La communication à distance avec l’équipe
Pour communiquer avec l’équipe, nous avons différents outils à disposition :
- Skype
- Mattermost (Le « Slack » de Gitlab)
- Un outil interne de conférence téléphonique
En tant que Scrum Master, il est primordial de bien communiquer avec chacun sachant que ce n’est pas une chose évidente surtout lorsqu’on n’a jamais rencontré son interlocuteur en face à face. Parmi les outils que je préfère utiliser, ce sont les trois premiers cités ci-dessus, le mail peut être une bonne option mais il ne permet pas de rapprocher les personnes et peut paraître un peu plus formel. Jira est également l’outil que nous utilisons chaque jour mais qui a plus une connotation tacite, il permet à chacun d’apercevoir comment les sujets progressent sans avoir nécessairement besoin de s’adresser à la personne.

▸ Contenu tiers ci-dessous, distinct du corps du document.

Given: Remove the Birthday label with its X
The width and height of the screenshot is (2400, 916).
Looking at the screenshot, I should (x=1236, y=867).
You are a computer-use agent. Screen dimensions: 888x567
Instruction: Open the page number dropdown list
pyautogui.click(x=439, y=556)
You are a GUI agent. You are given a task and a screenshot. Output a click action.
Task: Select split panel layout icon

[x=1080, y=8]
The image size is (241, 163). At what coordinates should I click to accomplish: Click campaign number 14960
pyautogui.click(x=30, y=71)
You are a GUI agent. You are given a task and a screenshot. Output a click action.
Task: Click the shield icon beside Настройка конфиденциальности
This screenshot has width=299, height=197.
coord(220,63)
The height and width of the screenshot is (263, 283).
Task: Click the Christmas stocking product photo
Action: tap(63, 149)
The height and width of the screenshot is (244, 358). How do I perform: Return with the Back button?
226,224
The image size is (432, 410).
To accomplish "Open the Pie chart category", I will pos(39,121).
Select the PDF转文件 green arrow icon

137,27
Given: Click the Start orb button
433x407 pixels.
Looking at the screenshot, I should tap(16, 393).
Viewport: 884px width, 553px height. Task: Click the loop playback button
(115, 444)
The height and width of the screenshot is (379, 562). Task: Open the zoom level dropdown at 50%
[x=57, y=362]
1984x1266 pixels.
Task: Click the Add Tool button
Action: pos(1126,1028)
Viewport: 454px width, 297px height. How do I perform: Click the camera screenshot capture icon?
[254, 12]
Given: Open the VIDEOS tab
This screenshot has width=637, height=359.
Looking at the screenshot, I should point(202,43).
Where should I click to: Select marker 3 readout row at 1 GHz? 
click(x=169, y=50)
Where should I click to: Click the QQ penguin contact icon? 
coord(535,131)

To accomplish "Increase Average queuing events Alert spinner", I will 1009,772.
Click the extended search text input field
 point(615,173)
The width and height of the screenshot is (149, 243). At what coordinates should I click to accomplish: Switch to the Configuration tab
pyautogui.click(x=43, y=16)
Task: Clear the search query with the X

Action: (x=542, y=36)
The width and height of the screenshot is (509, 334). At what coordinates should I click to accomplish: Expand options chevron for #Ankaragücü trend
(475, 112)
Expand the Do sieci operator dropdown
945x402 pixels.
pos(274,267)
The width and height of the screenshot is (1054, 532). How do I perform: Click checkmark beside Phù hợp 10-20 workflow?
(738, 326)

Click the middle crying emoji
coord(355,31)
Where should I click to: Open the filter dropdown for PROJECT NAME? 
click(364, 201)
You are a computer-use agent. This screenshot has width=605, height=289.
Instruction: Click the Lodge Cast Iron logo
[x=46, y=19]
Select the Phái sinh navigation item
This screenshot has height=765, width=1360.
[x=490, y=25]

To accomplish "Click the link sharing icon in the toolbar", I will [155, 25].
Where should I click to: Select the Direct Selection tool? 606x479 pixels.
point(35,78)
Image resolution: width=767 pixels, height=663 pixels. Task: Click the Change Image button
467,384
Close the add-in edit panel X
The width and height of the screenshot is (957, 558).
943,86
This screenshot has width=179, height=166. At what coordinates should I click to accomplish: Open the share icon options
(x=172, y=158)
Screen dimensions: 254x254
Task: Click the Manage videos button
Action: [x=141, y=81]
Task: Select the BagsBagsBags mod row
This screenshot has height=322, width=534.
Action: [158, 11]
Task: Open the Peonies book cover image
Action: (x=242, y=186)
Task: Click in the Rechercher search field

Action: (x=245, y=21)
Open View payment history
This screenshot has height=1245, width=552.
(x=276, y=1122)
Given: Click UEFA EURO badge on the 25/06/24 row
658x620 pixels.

La communication orale est beaucoup plus fluide pour la compréhension que la communication écrite, il n’y a pas de temps d’attente et elle permet d’avoir les informations en temps réel, bien entendu, elle permet également de deviner l’humeur de l’interlocuteur et d’adapter son discours en fonction du contexte.
Conclusion
La crise sanitaire a contraint les Scrum Masters à revoir leurs habitudes de travail avec leurs équipes tout en essayant de maintenir une dynamique et en conservant une frontière entre vie professionnelle et vie personnelle. Le rôle de Scrum Master est un rôle qui nécessite de nombreux soft skills comme par exemple savoir rassembler, apaiser les tensions ou impulser de la motivation au sein de l’équipe. Le fait d’être en télétravail donne la possibilité d’apprendre à les utiliser d’une autre manière ce qui constitue une expérience plutôt enrichissante et pleine de rebondissements. Par ailleurs, le télétravail qui s’est amplifié, va accentuer l’utilisation des outils numériques qui ne cessent de se développer de jour en jour. Malgré tout, les relations sociales restent très importantes et se ressentent avec les retours sur site, les pauses café et les déjeuners d’équipes. Revenir une partie en présentiel donne la possibilité de se retrouver et de souffler par rapport au quotidien virtuel qui ne pourra pas remplacer la proximité visuelle que nous pouvons avoir avec chacun.